**Given records:**
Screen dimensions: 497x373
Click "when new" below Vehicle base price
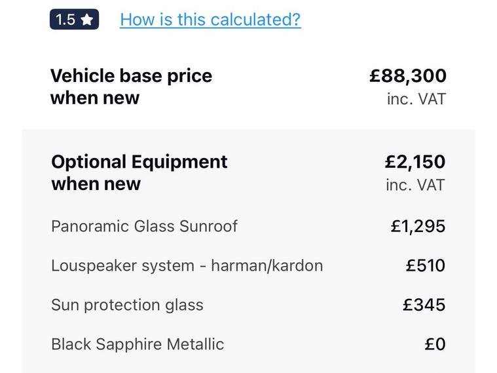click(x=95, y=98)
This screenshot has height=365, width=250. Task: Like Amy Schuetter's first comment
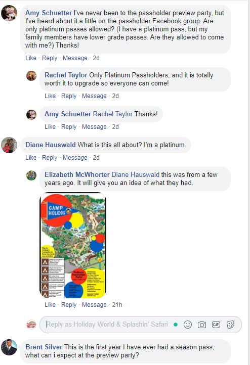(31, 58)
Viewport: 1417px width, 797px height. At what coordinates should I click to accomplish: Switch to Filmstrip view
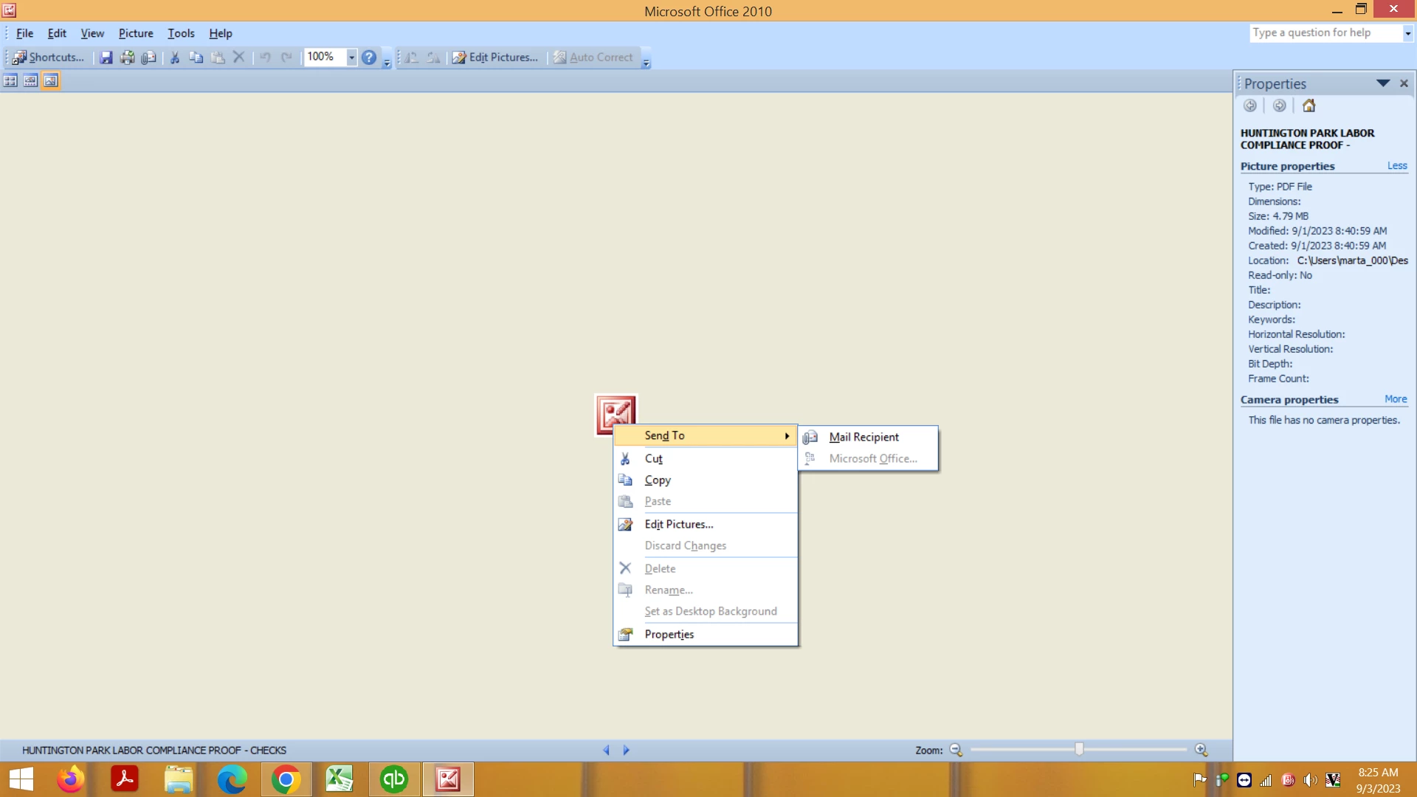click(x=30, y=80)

==

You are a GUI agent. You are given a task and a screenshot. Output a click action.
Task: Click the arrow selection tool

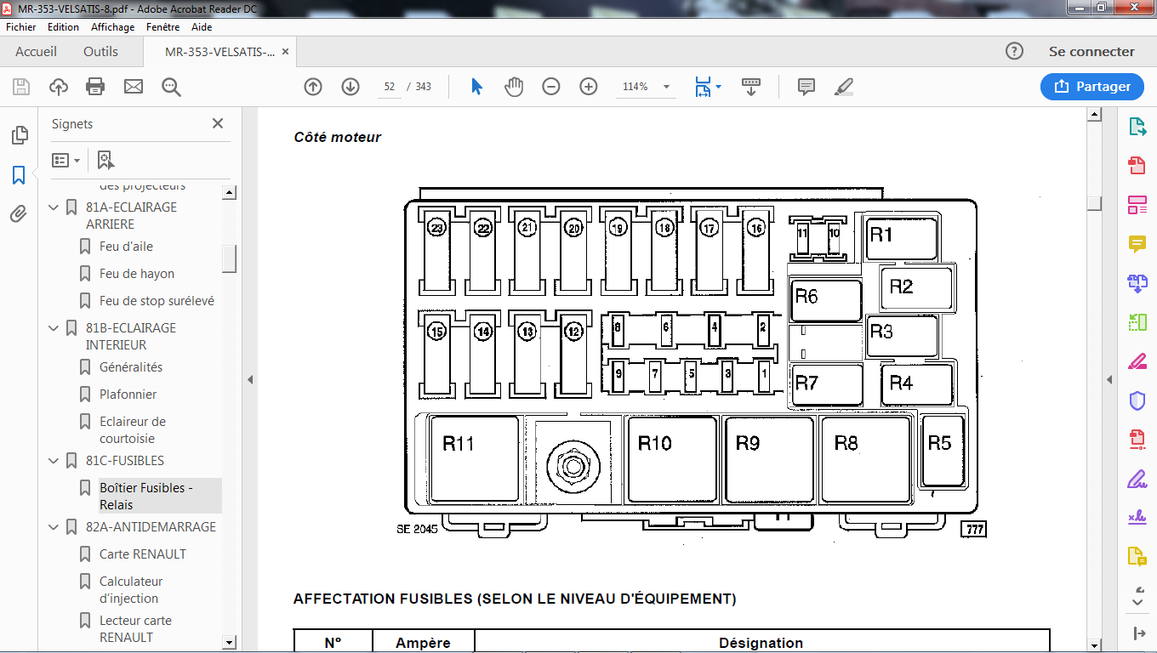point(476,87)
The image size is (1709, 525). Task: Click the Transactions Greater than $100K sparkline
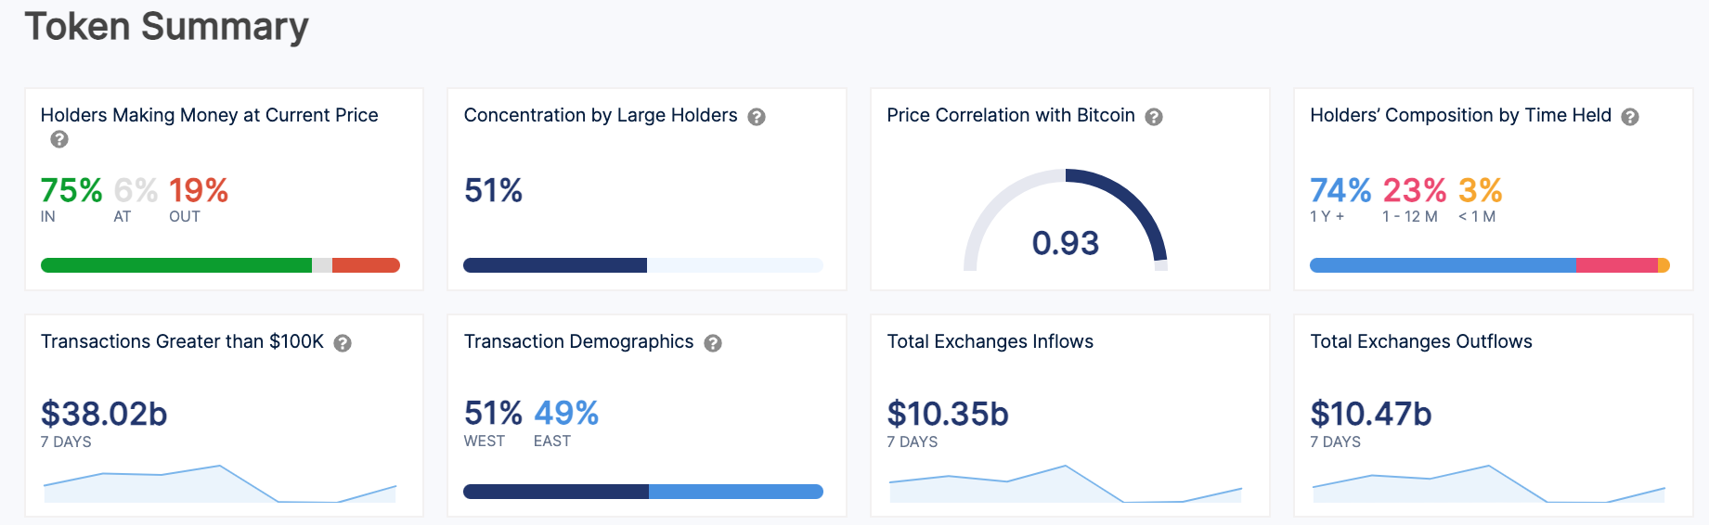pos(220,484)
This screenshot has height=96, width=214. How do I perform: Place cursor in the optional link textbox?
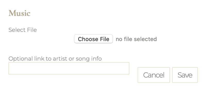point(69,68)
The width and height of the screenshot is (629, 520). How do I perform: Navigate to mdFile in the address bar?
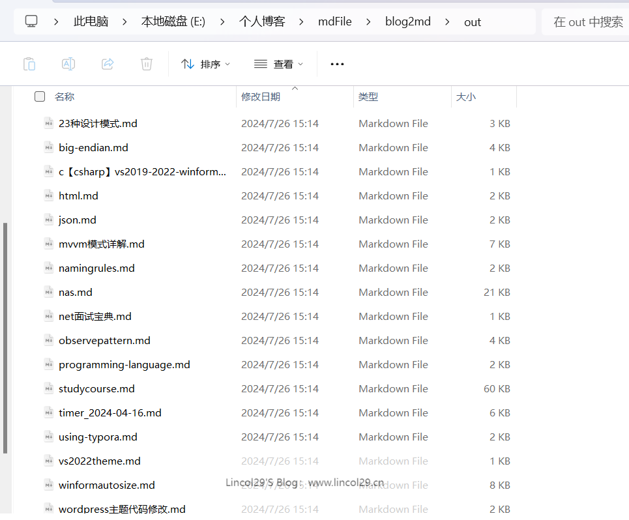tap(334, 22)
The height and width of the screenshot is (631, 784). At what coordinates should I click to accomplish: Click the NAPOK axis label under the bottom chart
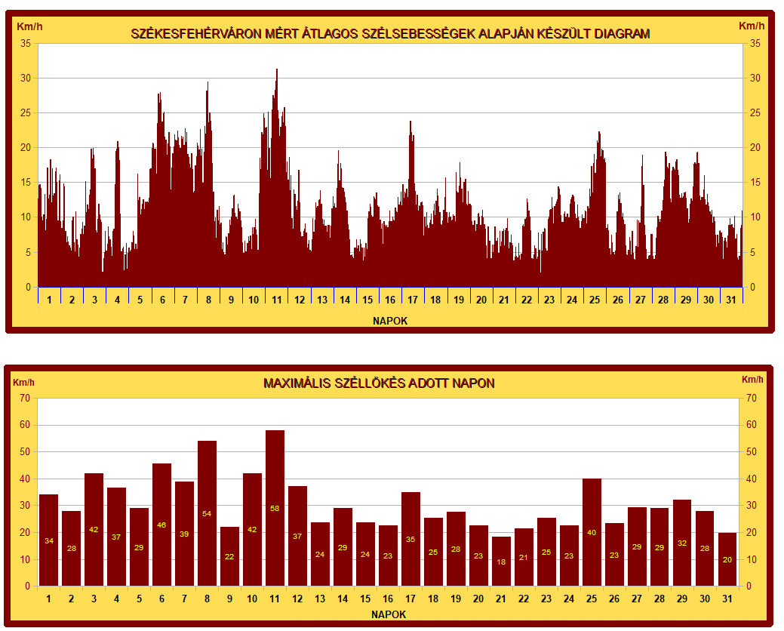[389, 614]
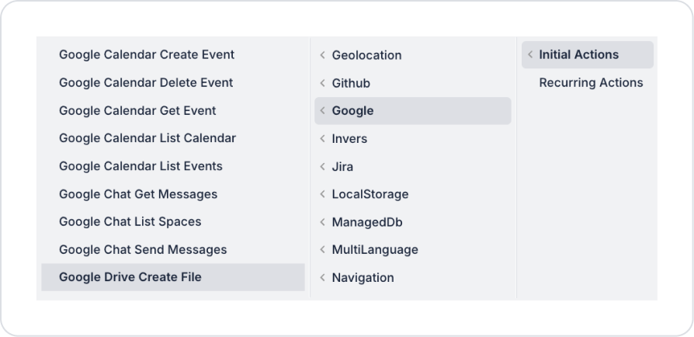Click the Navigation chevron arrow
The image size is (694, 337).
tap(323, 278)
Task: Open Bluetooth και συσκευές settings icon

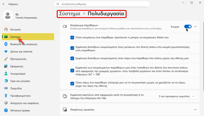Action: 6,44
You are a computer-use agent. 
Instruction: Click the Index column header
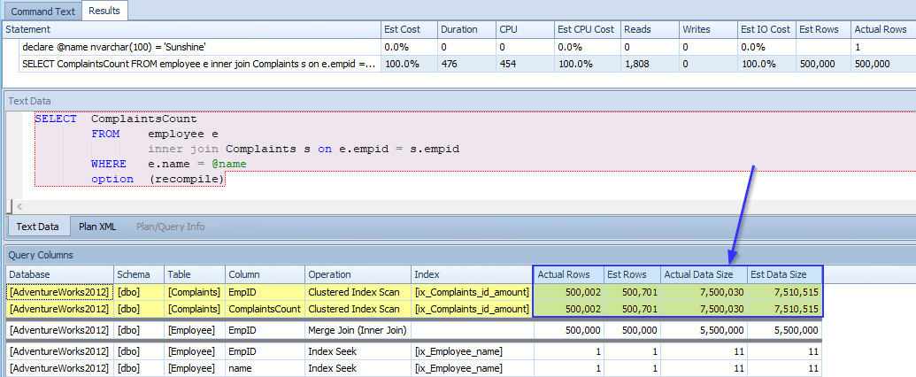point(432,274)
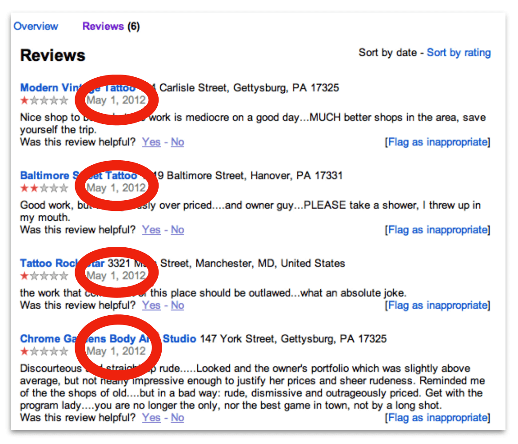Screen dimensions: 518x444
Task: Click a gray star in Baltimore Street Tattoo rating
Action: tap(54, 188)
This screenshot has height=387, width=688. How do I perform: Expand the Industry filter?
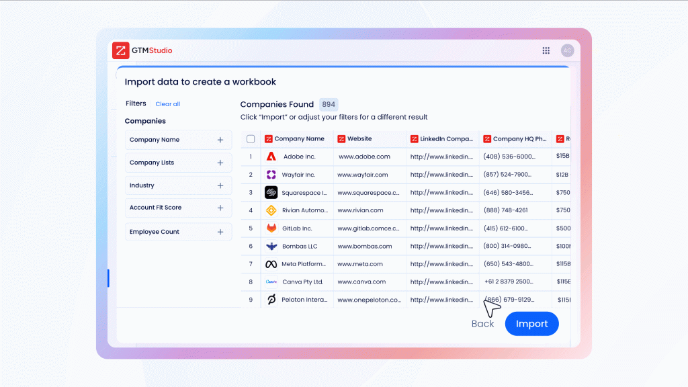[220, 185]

**Given instruction:** Pick out every line in the items above that contains the word "This", and copy each one. Capitalization matters.

**Final answer:**
This screenshot has height=365, width=250. Task: Like Amy Schuetter's first comment
This screenshot has height=96, width=214. How do I perform: Place cursor in the optional link textbox?
This screenshot has height=387, width=688. How do I perform: Expand the Industry filter?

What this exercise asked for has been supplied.